Occultation
An Earth orbiting detector sensitive to gamma ray photons will see step-like
occultation features in its counting rate when a gamma ray point source crosses
the Earth's limb.
This is due to the change in atmospheric attenuation of the
gamma rays along the line of sight. In an uncollimated detector, these
occultation features can be used to locate and monitor astrophysical sources
provided their signals can be individually separated from the detector
background. We show that the Earth occultation technique applied to the Burst
and Transient Source Experiment (BATSE) on the Compton Gamma Ray Observatory
(CGRO) is a viable and flexible all-sky monitor in the low energy gamma ray and
hard X-ray energy range (20 keV - 1 MeV). The method is an alternative to more
sophisticated photon imaging devices for astronomy, and can serve well as a
cost-effective science capability for monitoring the high energy sky.

• EXERCISE GOAL:
Copy out the passage on Earth occultation, starting at "This is due" and ending at "high energy sky.".

• SOURCE MATERIAL:
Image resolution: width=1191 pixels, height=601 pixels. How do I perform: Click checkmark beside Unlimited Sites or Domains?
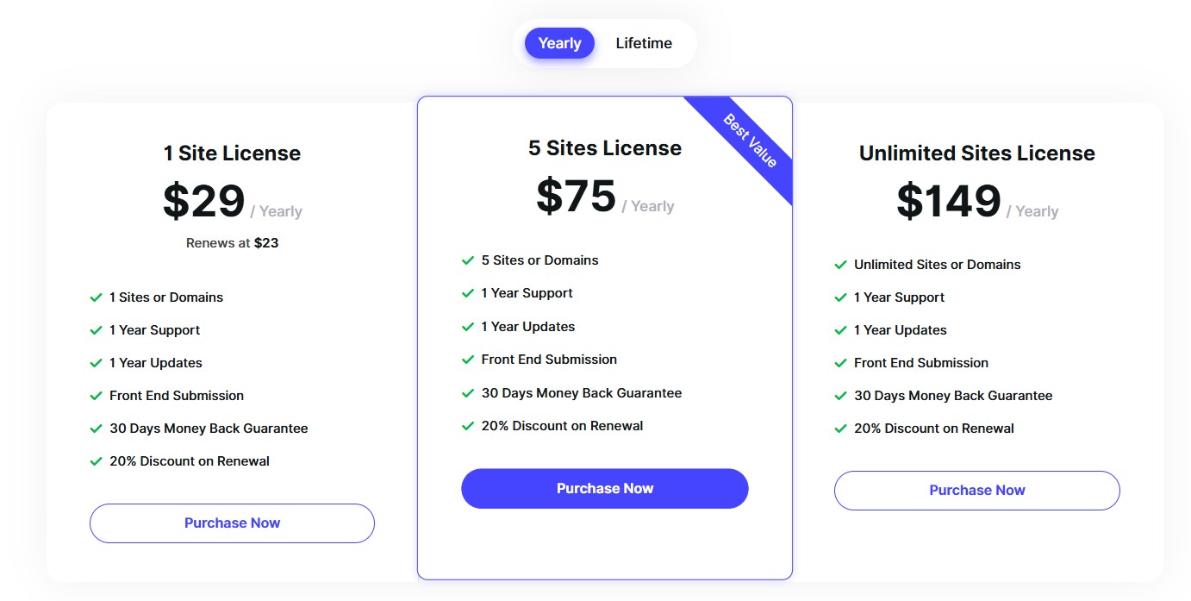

• OUTPUT FOR THIS TASK:
This is due to the change in atmospheric attenuation of the
gamma rays along the line of sight. In an uncollimated detector, these
occultation features can be used to locate and monitor astrophysical sources
provided their signals can be individually separated from the detector
background. We show that the Earth occultation technique applied to the Burst
and Transient Source Experiment (BATSE) on the Compton Gamma Ray Observatory
(CGRO) is a viable and flexible all-sky monitor in the low energy gamma ray and
hard X-ray energy range (20 keV - 1 MeV). The method is an alternative to more
sophisticated photon imaging devices for astronomy, and can serve well as a
cost-effective science capability for monitoring the high energy sky.